The logo of Maruti Suzuki India Ltd is seen on a car parked outside a showroom in New Delhi. Photo: Reuters
The logo of Maruti Suzuki India Ltd is seen on a car parked outside a showroom in New Delhi. Photo: Reuters

Indian government’s ambitious push to usher in 100% electric mobility by 2030 could catch Japan’s Suzuki Motor Corp out in its largest market.

“As the industry shifts towards EVs (electric vehicles), when it comes to India, our volumes are so large that I worry that we could be caught flat-footed if there was a sudden shift towards electrification,” CEO Toshihiro Suzuki told Reuters.

Suzuki, which makes the Baleno compact hatchback and the Vitara Brezza compact SUV, dominates the Indian market through its majority stake in Maruti Suzuki India Ltd, the country’s largest automaker, but neither produces battery-electric cars at the moment.

Though India’s 2030 target is on par with many European countries, its current sale of electric vehicles and the charging infrastructure continue to be dismal.
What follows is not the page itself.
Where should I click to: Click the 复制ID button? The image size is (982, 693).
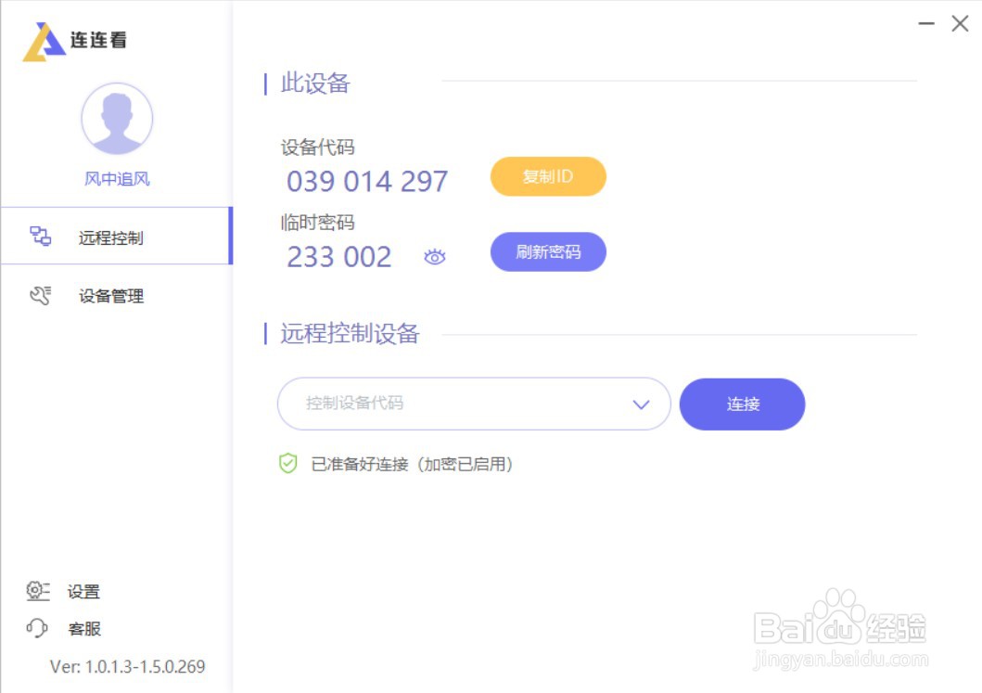pyautogui.click(x=548, y=176)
In 2016, only 22,000 electric vehicles were sold in India, of which four-wheeler sales was just 2,000. In Norway, half of all new vehicles are fully electric or plug-in hybrids.

Currently, there are hardly any charging stations for electric cars on the Indian highways. With only a handful of pure electric vehicles available in the country, primarily two-wheelers, most charging is done from household outlets. One of the infrastructures needed for charging these vehicles is adequate power, but in many parts of India regular electric supply continues to be an issue.

Despite all this, a rapid tightening of Indian regulations on petrol vehicles could have a big impact on Japan’s No. 4 automaker which generates roughly half of its global sales here.

In the three months to September, sales in India jumped 19.4% to 457,000 units prompting Suzuki a 25% upgrade to its full-year profit forecast to 300 billion yen (US$ 2.63 billion), which would be an all-time high.

CEO Suzuki, however, said he was ‘anxious’ about the future. “Our results may be what they are, but they don’t offer me much comfort,” he said at a results briefing.